EXERCISE INSTRUCTIONS. From the discussion about finishing knife bevels, reproduce word for word the passage starting at "I have been" and ending at "different options are.".

-- Start of SOURCE EXTRACT --

How do all of you finish the bevel after heat treat and temper?

I have done the bevel so far with a file, and was wondering if the temper will make the steel soft enough to finish the bevel with a file? Or do I have to finish it with a belt grinder? I would like to finish it up with a file then some sandpaper wrapped around a file, but I'm not sure if it will ruin my files.

Call me paranoid but I tend to be a perfectionist and like the control that a file gives me because it goes slower and I can control it and I can see were I need to make adjustments before it's too late and fix them. Anyways, I haven't purchased my belt grinder yet, I'm waiting for my next pay check, so maybe I just need to try using it and maybe I'll like it more that I think?

I have been talking with another newbee make with more experience than me and he uses the belt grinder almost exclusively and sometimes doesn't even start the bevel until after heat treat. I'm just curious to hear what everyone else does, and/or what my different options are.
 
My preference is to grind the bevels and profiles in the annealed state then finish up the grind with a sharp edge after the quench. Heat treat - sand and polish to the desired finish.
 
So you grind your bevels all the way down until they come to a point and form a sharp edge(well as sharp as a file or grinder will make it) before you heat treat? Then you just sand to get the desired finish? Do you ever have problems with warping during ht?

-- End of SOURCE EXTRACT --
-- Start of INFORMATION SHOWN --

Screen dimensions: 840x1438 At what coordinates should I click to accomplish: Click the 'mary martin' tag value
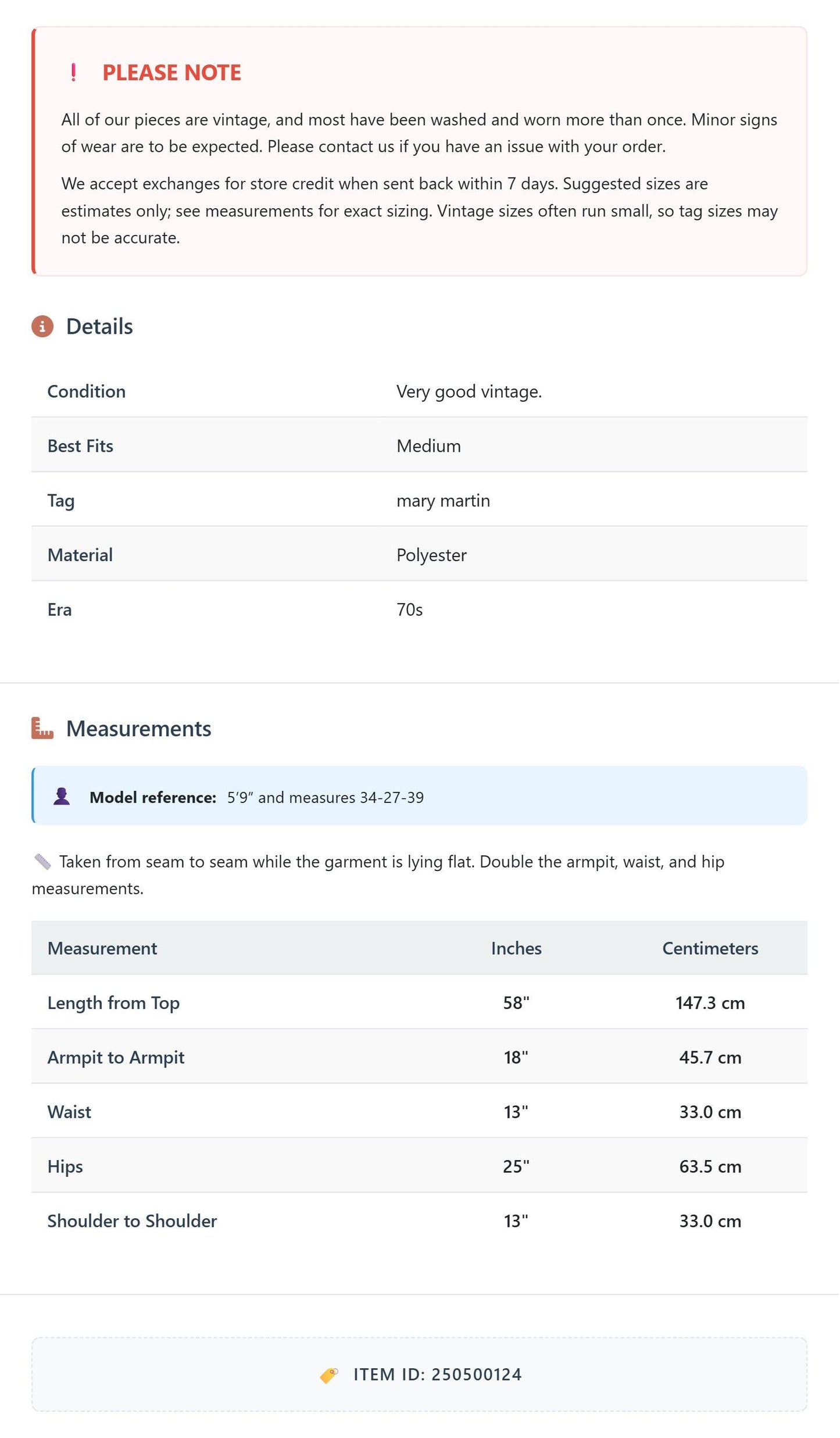(x=444, y=501)
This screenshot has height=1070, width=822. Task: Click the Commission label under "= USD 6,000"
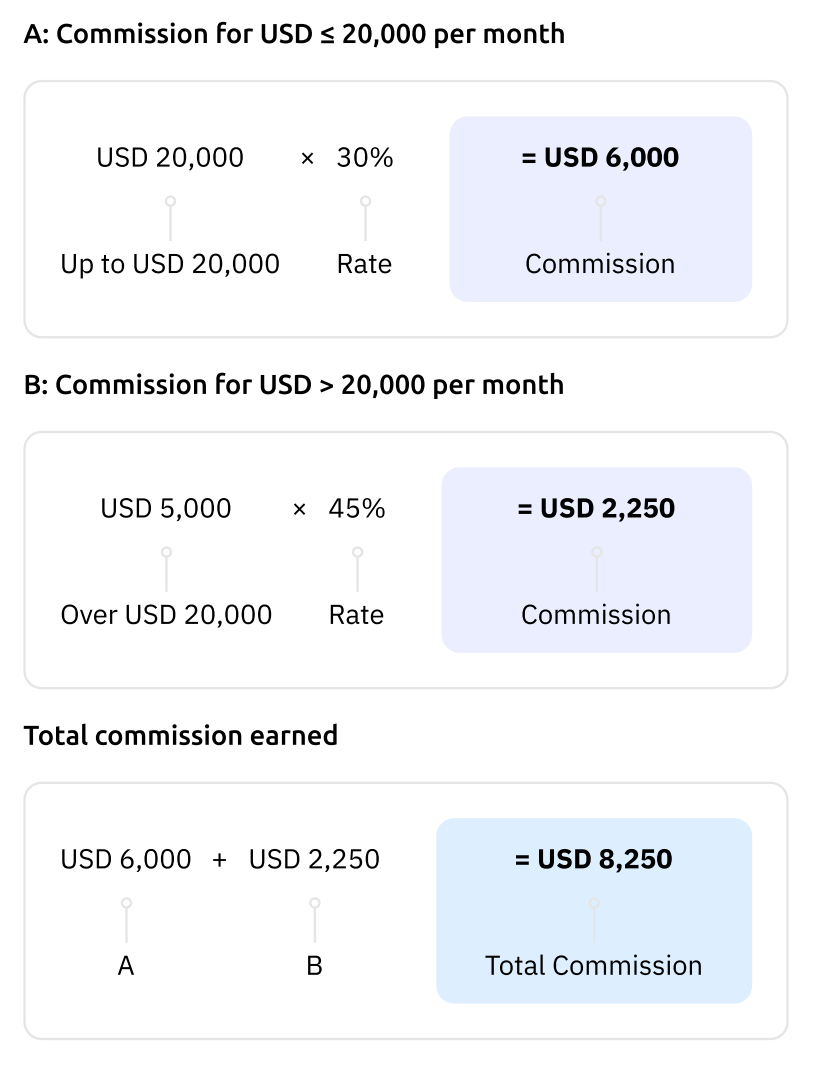click(600, 264)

-- End of INFORMATION SHOWN --

RESULT OF THE TASK.
I have been talking with another newbee make with more experience than me and he uses the belt grinder almost exclusively and sometimes doesn't even start the bevel until after heat treat. I'm just curious to hear what everyone else does, and/or what my different options are.